> PASSAGE:
** START **

That would be the highest secular court, of course, and the Little Sisters seem quite confident in winning on their most final appeal. They also stand a good chance of winning in the court of public opinion, which is almost as important and has more far-reaching political implications. Bullying a bunch of nuns who have devoted their lives to serving the aged and needy into subsidizing the swinging sex lives of libidinous young Democrats cannot be good public relations, even in this day and age, and the cautious tone of the mainstream press coverage suggests they’d rather not be talking about the at all. The very name of the case — “Little Sisters of the Poor, et al, V. Sebelius, Sec. of H&HS, et al” — is too damning for most reporters to mention.

** END **

> LISTED RECORDS:
** START **

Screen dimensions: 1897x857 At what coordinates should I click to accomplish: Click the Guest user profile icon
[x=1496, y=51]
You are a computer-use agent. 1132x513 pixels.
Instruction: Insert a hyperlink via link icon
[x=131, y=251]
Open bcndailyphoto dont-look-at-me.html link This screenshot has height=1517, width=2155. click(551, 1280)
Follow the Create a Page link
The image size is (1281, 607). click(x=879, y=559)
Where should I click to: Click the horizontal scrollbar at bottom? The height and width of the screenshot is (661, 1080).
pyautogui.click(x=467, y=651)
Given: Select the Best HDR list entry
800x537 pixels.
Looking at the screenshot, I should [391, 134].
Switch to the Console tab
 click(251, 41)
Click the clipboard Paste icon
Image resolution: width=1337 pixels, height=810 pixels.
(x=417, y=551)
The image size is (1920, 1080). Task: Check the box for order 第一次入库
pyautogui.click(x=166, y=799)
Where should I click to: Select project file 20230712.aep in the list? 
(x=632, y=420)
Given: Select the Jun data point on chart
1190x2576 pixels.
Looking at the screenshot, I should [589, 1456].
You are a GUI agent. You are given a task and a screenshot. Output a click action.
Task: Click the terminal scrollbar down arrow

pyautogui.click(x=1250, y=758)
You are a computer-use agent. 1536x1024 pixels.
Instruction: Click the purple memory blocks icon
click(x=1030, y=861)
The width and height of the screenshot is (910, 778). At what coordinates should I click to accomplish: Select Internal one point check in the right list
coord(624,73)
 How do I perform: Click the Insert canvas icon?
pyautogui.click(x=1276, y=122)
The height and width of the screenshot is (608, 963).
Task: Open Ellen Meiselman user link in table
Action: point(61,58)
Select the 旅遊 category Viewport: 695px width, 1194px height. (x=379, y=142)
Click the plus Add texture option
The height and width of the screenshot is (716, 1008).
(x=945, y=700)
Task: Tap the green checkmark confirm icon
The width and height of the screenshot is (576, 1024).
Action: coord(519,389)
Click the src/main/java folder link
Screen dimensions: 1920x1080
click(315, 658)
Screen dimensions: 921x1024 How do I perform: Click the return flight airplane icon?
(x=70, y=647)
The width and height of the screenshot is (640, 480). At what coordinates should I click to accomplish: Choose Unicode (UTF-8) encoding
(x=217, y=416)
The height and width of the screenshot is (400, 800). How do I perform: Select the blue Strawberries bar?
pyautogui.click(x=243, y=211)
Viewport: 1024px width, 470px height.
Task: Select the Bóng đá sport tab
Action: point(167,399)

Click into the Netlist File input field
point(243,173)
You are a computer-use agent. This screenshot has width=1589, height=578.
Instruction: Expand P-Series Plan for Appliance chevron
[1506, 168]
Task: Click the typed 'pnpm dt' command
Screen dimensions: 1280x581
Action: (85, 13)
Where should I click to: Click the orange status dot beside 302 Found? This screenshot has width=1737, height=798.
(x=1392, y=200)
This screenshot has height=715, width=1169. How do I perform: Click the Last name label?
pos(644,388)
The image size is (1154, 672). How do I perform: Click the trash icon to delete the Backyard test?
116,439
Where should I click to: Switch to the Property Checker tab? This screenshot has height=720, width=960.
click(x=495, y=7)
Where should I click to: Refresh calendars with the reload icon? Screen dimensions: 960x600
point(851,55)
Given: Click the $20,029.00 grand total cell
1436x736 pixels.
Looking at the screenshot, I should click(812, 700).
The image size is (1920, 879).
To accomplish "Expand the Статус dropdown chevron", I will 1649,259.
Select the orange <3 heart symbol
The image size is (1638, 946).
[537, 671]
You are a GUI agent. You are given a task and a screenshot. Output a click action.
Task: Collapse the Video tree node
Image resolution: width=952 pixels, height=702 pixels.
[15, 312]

** END **

> TO BE DONE:
Carry on the passage about the Little Sisters of the Poor case from its last sentence.

> ANSWER TO THIS EXERCISE:
Some Democrats are so reverent of government and hostile toward religion that they will instinctively side with the defendant, and for reasons we cannot quite ascertain they are especially annoyed by anything Catholic, but we hope this remains a minority view. Whatever one thinks of the Little Sisters’ theological reasons they cannot be faulted for their undeniable altruism for the neediest people of our society, as much as Democrats might resent the proof they have no monopoly on that virtue, and they make for a very sympathetic plaintiff. The more hysterical leftists are already alleging a papist conspiracy by the Court’s unprecedented Catholic majority, but they can’t deny that the majority is comprised of justices from both the right and left, that none of the Protestant minority offered a dissent, that the plaintiff’s “et al” includes numerous Protestant charities, that the main defendant and many of her own “et als” are Catholics, and that the underlying issue of freedom of religion is of vast importance to any person of faith no matter his creed.
Higher costs, less coverage, massive federal debt, bureaucratic bungling, and countless other practical problems are the main reasons for Obamacare’s widespread unpopularity and eventual repeal, but here’s hoping that its iron-fisted authoritarianism and lack of regard for individual rights has something to do with it as well. If the government can force the Little Sisters of the Poor to act against their highly-refined consciences, it will be hard for anyone to resist, and if the Little Sisters of the Poor can prevail, it will be a victory for everyone.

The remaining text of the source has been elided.